Source document
════════════════
From: Ralph Corderoy <ralph@inputplus.co.uk>
To: tuhs@tuhs.org
Subject: Re: [TUHS] Bell Labs data center in 1969/70
Date: Sun, 17 Mar 2019 18:52:28 +0000 [thread overview]
Message-ID: <20190317185228.06007214EF@orac.inputplus.co.uk> (raw)
In-Reply-To: <837973bfe43d298115dd0429f0aa514a07499fd7@webmail.yaccman.com>
Hi Steve,
> For a long time, California was viewed as hostile to phone companies,
> or at least AT&T, and I remember clearly people saying that Bell Labs
> would never have a location in CA as a result.
Here's what Larry Luckham told me in a private email that he's since
said could be copied to the list.
Larry wrote:
> Of the thousands of web pages that I have posted the one of the Bell
> Labs photos is the one that generates a dozen queries a year. Had no
> idea that would be the case when I posted it. The photos are also the
> most ripped off and reposted of anything I've ever done. But, to your
> points.
>
> The facility I set up in Oakland was temporary and for a specific
> experiment that ran for roughly 4 years. You may recall that
> beginning in the mid 60's the Bell System was experiencing a huge and
> unpredicted demand for 411, information operator services. The lead
> time to provide the trunking and other facilities for 411 operations
> was something like 25 years. The public facing response was the "$55
> million dollar phone call" ad campaign intended to point customers
> back to printed directories. The inward facing response was to figure
> out a way to handle each request for service faster so that the
> existing trunking and other facilities could meet the growing demand.
════════════════
Written problem A
Copy the rows word for word, beginning with the line that contains "You are a computer-use" and running through the last row, omitting the pictures.
Written problem B
Carry on the email about the Bell Labs facility in Oakland and the demand for 411 service from the point where it stops.
The email above has no connection to the rows that follow it.

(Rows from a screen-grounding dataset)
════════════════
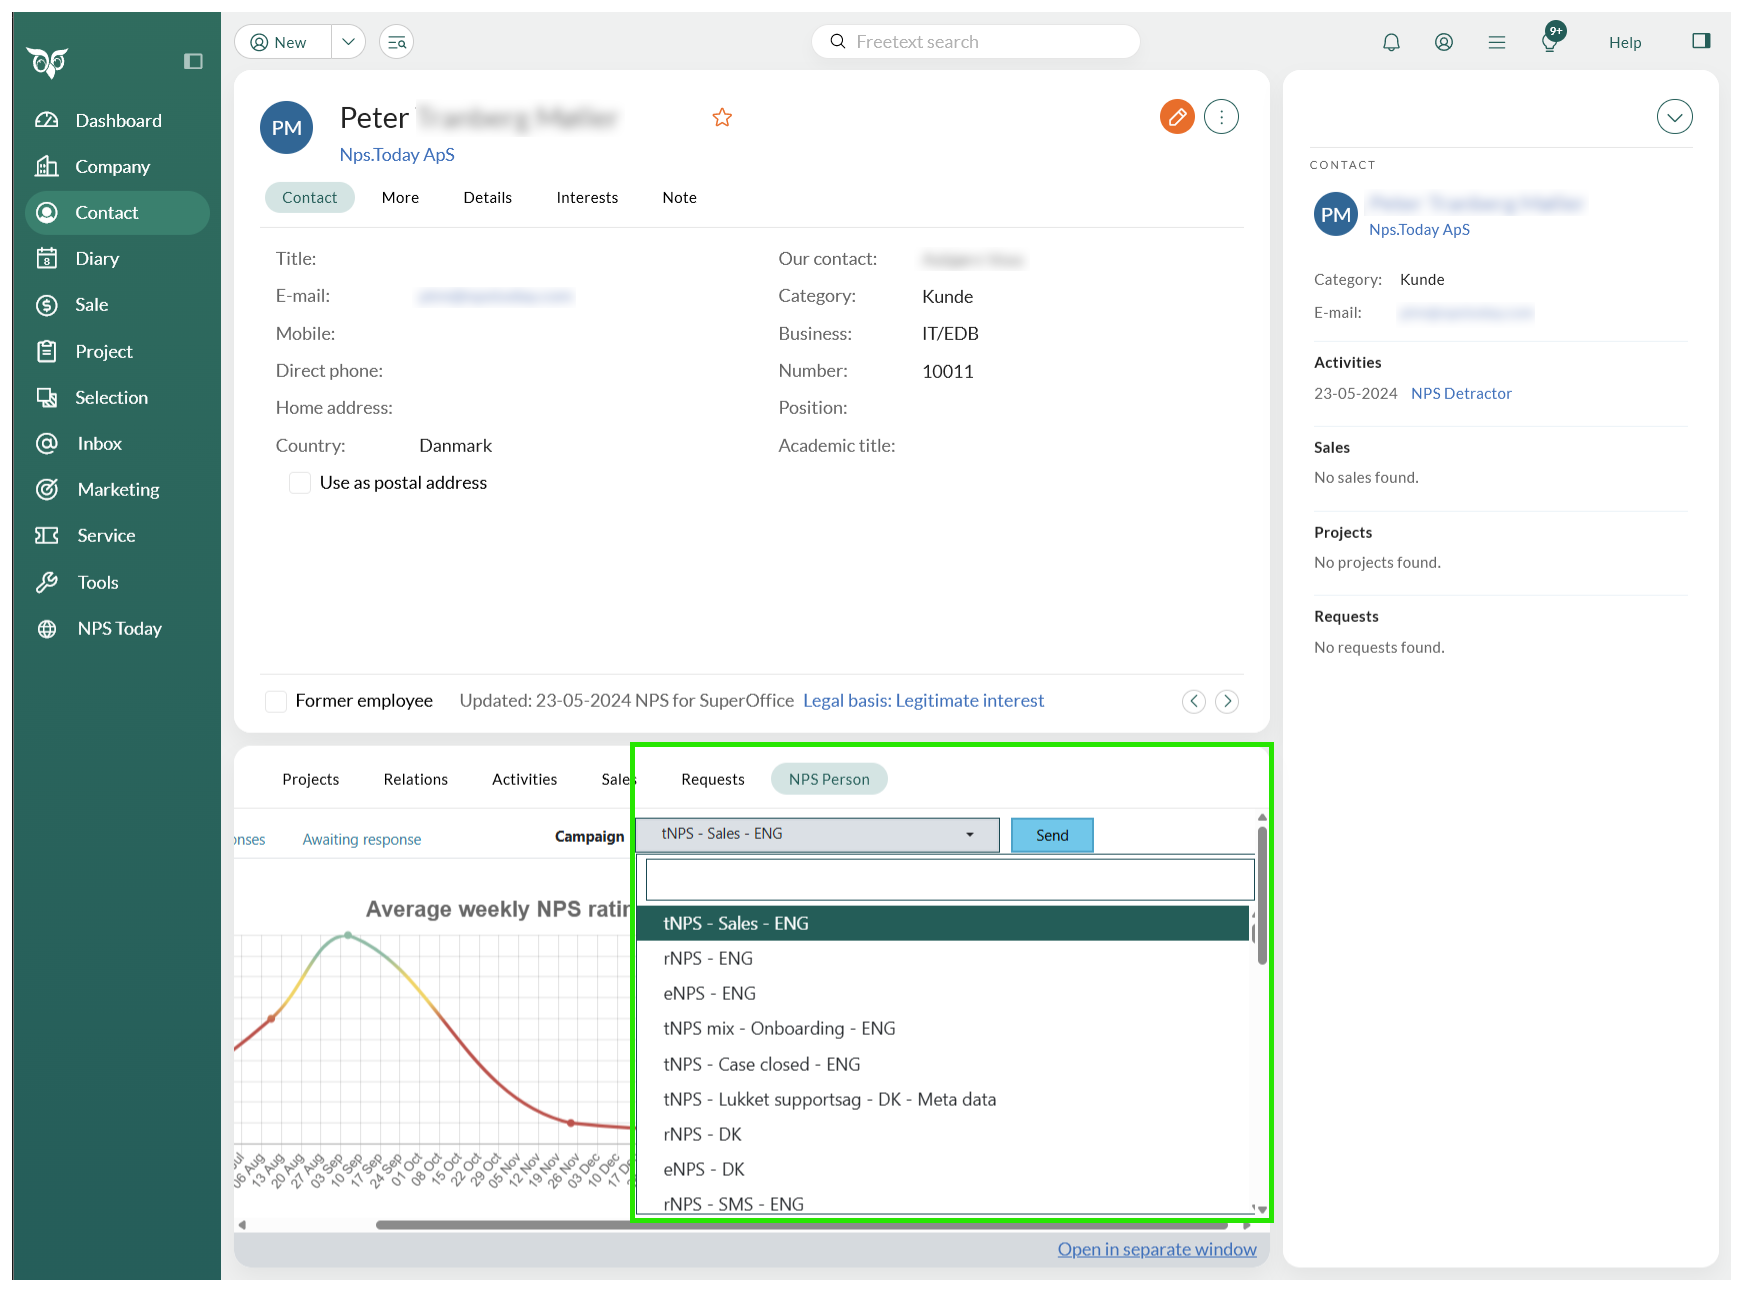Open the NPS Today navigation item

point(119,628)
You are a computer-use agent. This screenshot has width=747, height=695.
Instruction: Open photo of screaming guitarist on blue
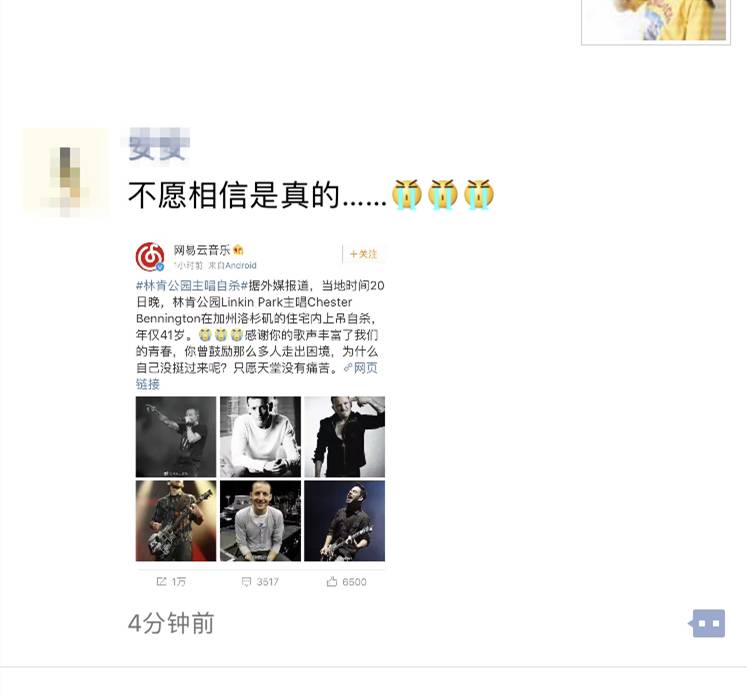pyautogui.click(x=344, y=521)
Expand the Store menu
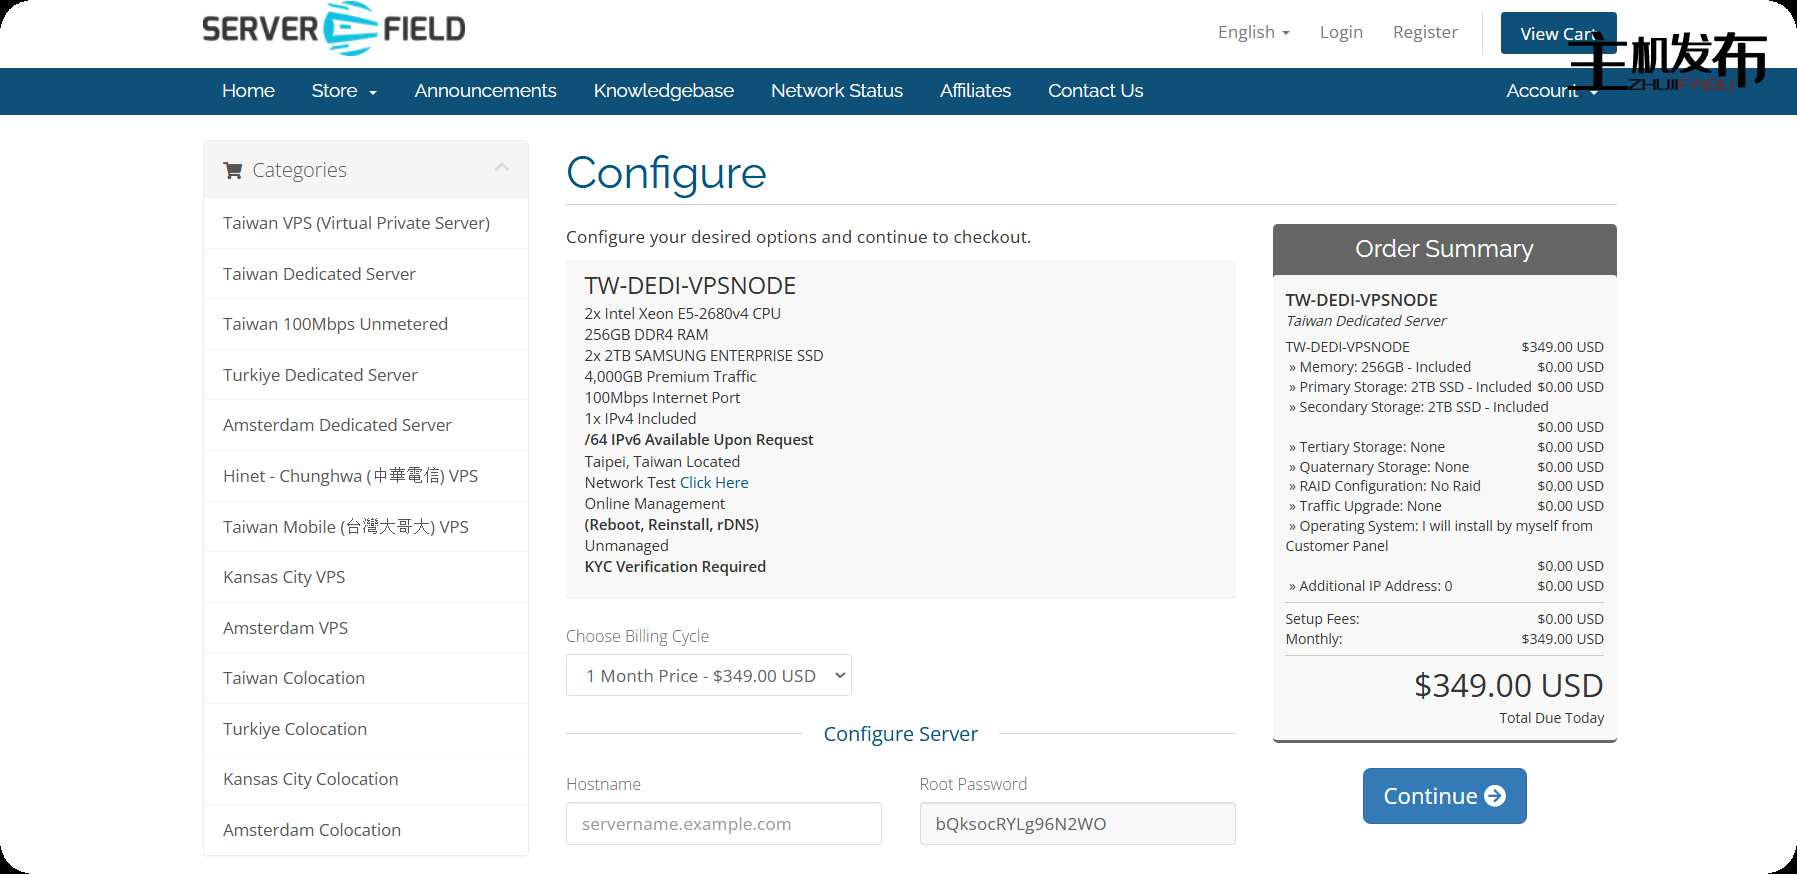 click(343, 91)
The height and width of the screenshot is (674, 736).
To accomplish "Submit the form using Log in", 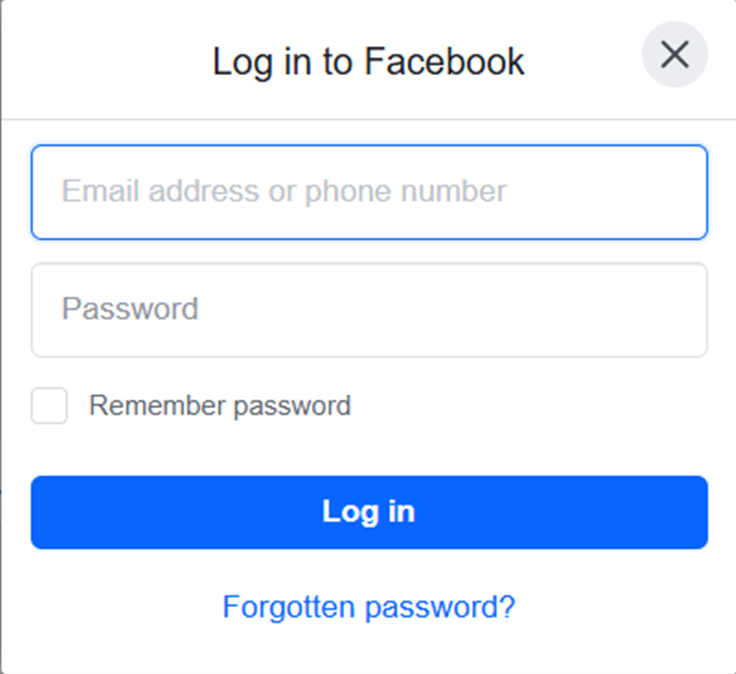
════════════════
Exercise output A
You are a computer-use agent. This screenshot has width=747, height=695.
Instruction: Open photo of screaming guitarist on blue
pyautogui.click(x=344, y=521)
Expand the Store menu
 click(343, 91)
The height and width of the screenshot is (674, 736).
To accomplish "Submit the form using Log in", 

Exercise output B
>
> At that time information operators relied on printed directories much
> the same as the customer's printed directory, except that theirs were
> loose leaf, reprinted monthly, and supplemented with a yellow daily
> addendum. They were also printed in a larger format to make reading
> easier. A division of the Labs called Business Information Systems
> Corp. out of the Raritan River Center was tasked with the project and
> given a very short timeline. A computer database and electronic
> display terminals driven by a very powerful search engine was the
> result. Special operator terminals were designed and built by Western
> Electric. The search engine was contracted out to Computer Corp. of
> America (CCA) which had been founded by some guys from Minsky's AI lab
> at MIT. Then the idea was to try it out in a live environment.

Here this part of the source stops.